Do you have the Statistics Toolbox? If so, you can use errorbar()
For example
Fs = 1000;
t = 0:1/Fs:.296;
x = cos(2*pi*t*200)+randn(size(t));
[Pxx,F,Pxxc] = pwelch(x,[],[],[],Fs,'ConfidenceLevel',0.95);
L = mean(10*log10(Pxx)-10*log10(Pxxc(:,1)));
U = mean(10*log10(Pxxc(:,2))-10*log10(Pxx));
plot(F,10*log10(Pxx)); hold on;
errorbar(350,-22,L,U,'ko');
xlabel('Hz'); ylabel('dB');
Note it is important that you plot the PSD estimate in dB because the logarithm is variance-stabilizing for PSD estimate (otherwise the width of the confidence interval is not independent of frequency).

4 Comments

Hello Wayne,
Thank you for prompt reply.
Is it imperative that I plot in dB? I would like to avoid doing so - is there anyway around this?
Thanks again
Hi Harry, It turns out when you consider nonparametric PSD estimation (like pwelch() ), the variance of the PSD estimates are frequency dependent. Accordingly, you can't capture the confidence interval with a single error bar like you want to do. You would need a different error bar for each frequency. The logarithm stabilizes the variance so that the chi-square confidence interval is basically the same at each frequency.
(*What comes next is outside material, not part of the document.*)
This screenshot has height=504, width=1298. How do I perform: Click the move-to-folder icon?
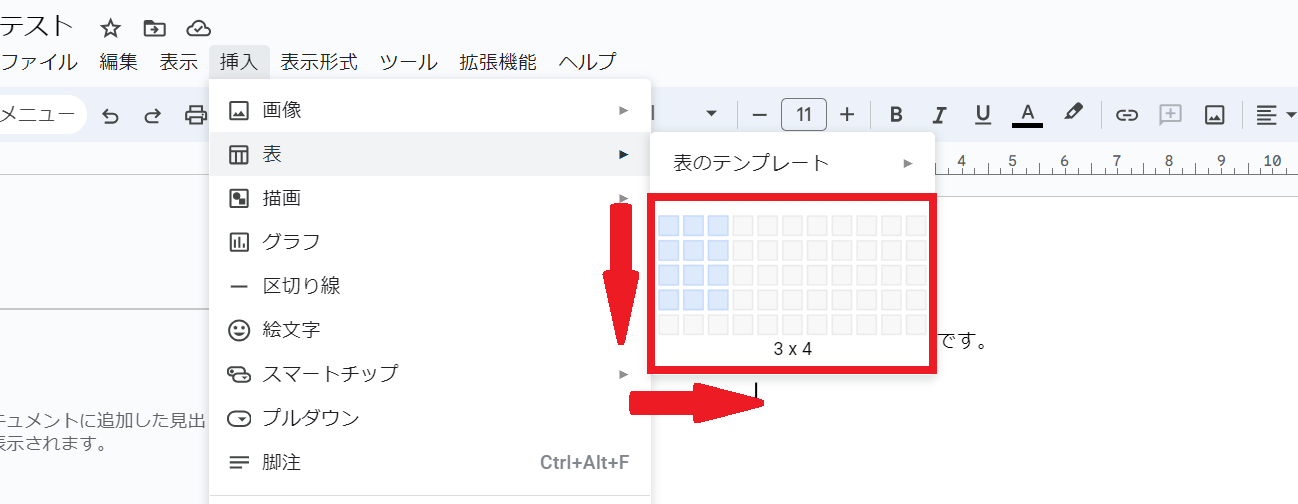(x=154, y=28)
Wayne, I had to bring this up again... So I've been thinking about what you've said, and have an issue. If I can only get the error bar by plotting in dB, then I can't use a semilog y-axis no? This I need because plotting dB is pretty useless for me. Any idea how the graph in the image above must have been plotted? Thanks for your help.
Doesn't matter, I just realised it was a silly question..Thanks again for your help!!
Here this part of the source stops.